Het hof is, mede gelet op het rapport van het IJI, van oordeel dat het ingevolge het Iraans recht aan de vrouw is om te beslissen of en in hoeverre zij de overeengekomen bruidsgave opeist en dat de man, indien de vrouw betaling van de bruidsgave verlangt, die bruidsgave moet voldoen, tenzij de draagkracht van de man betaling ineens niet toelaat. In dat geval is de man gehouden de bruidsgave tot 110 munten te voldoen en kan over het meerdere (hierna: het surplus) in rechte een betalingsregeling worden getroffen. Hieruit vloeit voort dat de vrouw, ongeacht haar financiële omstandigheden, de bruidsgave kan opeisen. Alleen al dit gegeven brengt mee dat de bruidsgave een dusdanig eigen karakter heeft dat dit, anders dan de man meent, niet gelijk te stellen is aan alimentatie voor de vrouw. Bij het vaststellen van een dergelijke onderhoudsbijdrage zijn de financiële omstandigheden van een vrouw immers wel van belang. Dat de bruidsgave desondanks naar Iraans recht een symbolisch bedrag zou betreffen, dat niet door een man verschuldigd is, heeft de man, ondanks de betwisting door de vrouw en hetgeen in het rapport van het IJI over de verschuldigdheid van een bruidsgave is vermeld, niet nader onderbouwd. Het moet er dan ook voor worden gehouden dat de man de bruidsgave aan de vrouw verschuldigd is, zij het dat het surplus onder voornoemde omstandigheden in termijnen kan worden betaald.
5.8.

[Aanwijsgegevens voor pagina's en schermen]
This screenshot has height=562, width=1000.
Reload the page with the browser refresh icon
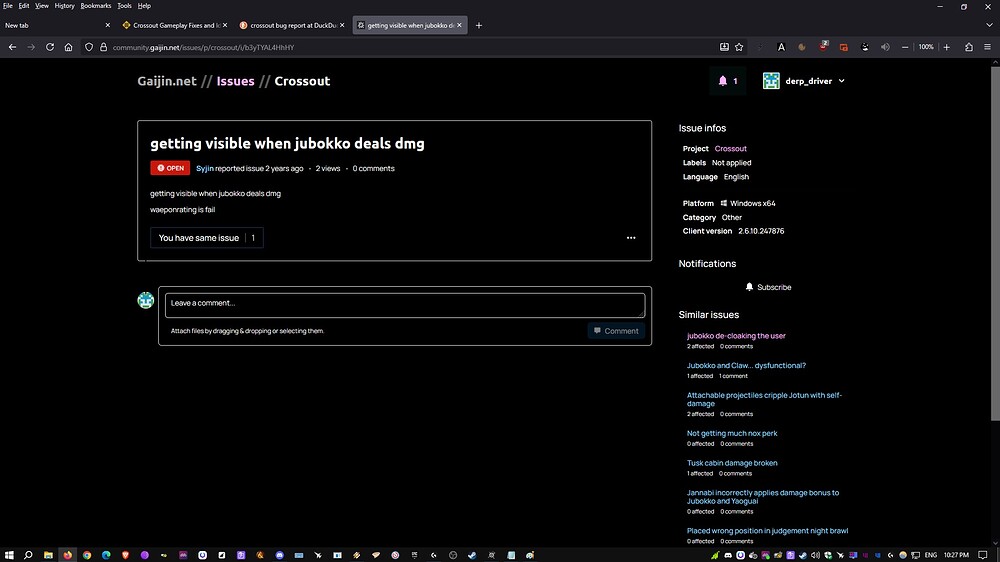point(50,47)
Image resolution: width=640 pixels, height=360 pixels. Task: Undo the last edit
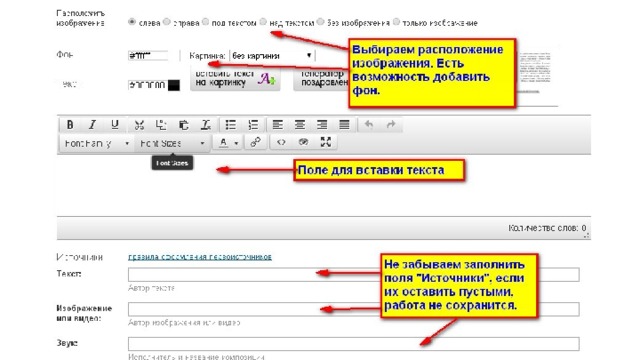[x=369, y=125]
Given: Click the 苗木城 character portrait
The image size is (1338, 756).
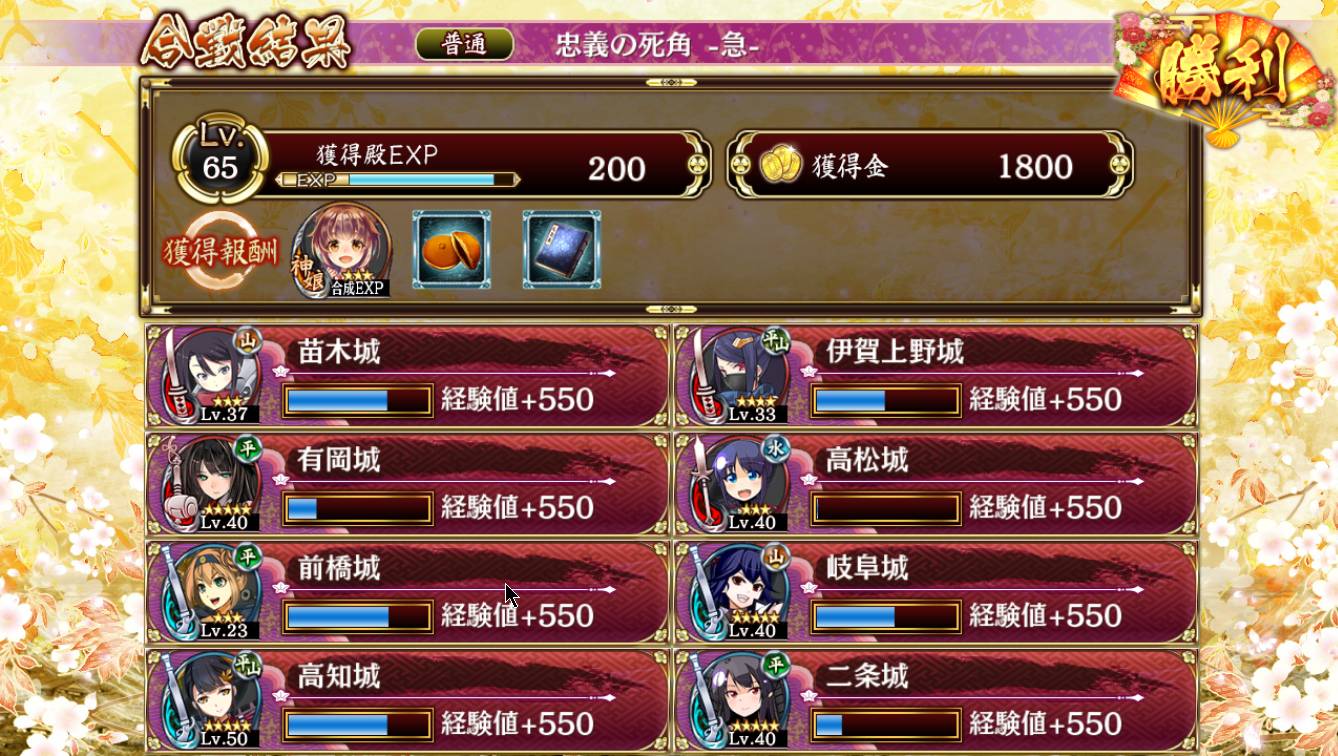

Opdracht: Pak het bronfragment over de bruidsgave naar Iraans recht weer op en zet het voort vanaf het punt waar het ophoudt. Het materiaal vormt een afzonderlijk geheel, los van het bronfragment.

Antwoord:
De man heeft verder onvoldoende onderbouwd dat onduidelijk is met welke feiten en omstandigheden naar Iraans recht rekening moet worden gehouden bij de beoordeling van de vraag of en zo ja op welke wijze hij dit surplus kan voldoen. Hij heeft immers zelf als productie 2 bij het beroepschrift een verklaring van een Iraanse advocaat overgelegd betreffende het Iraans recht in zaken die over bruidsgaven gaan, waarin staat dat: “
indien de echtgenoot, die een bruidsschat verschuldigd is aan de echtgenote, geen contant geld bezit of eigendommen [bezittingen / goederen / huisraad] heeft die meer is dan zijn levensbehoeften, dient hij, met inachtneming van zijn maandelijkse inkomsten, een geldbedrag, op termijn, voor een lange termijn, aan de echtgenote te betalen', alsmede dat '
dit moet geschieden op zo’n manier dat er geen ernstige schade aan het proces van het leven van de echtgenoot wordt aangebracht”. De man heeft vervolgens geen feiten en omstandigheden aangevoerd waaruit blijkt dat deze beoordelingscriteria onjuist zijn. Nu de vrouw ook geen wezenlijk andere uitgangspunten heeft aangegeven, zal het hof daarvan uitgaan.
5.9.
De beoordeling van wat de man dan, mede gelet op zijn vermogen en draagkracht, kan voldoen, zal niet tot een onredelijke vertraging van de procedure hoeven te leiden, temeer nu naar Nederlands recht in het kader van alimentatieberekeningen al criteria zijn ontwikkeld om vast te stellen wat een persoon die, zoals de man, in Nederland verblijft minimaal nodig heeft om in zijn levensbehoeften te voorzien. Daarbij komt dat de man voldoende gelegenheid heeft gehad om de financiële gegevens over te leggen die nodig zijn om een berekening te kunnen maken van wat hij kan voldoen. Hetgeen de man op dit punt heeft aangevoerd kan dan ook niet leiden tot de conclusie dat het geschil wat betreft het surplus door een rechtbank in Iran of bij de Iraanse ambassade zou moeten worden afgewikkeld en/of dat de vrouw niet zou kunnen worden ontvangen in haar verzoek voor zover dit uitstijgt boven 110 gouden munten. Ook overigens zijn door de man geen feiten of omstandigheden aangevoerd op grond waarvan het hof zou moeten concluderen dat de vrouw in Nederland niet zou kunnen worden ontvangen in haar verzoek aangaande het surplus.
5.10.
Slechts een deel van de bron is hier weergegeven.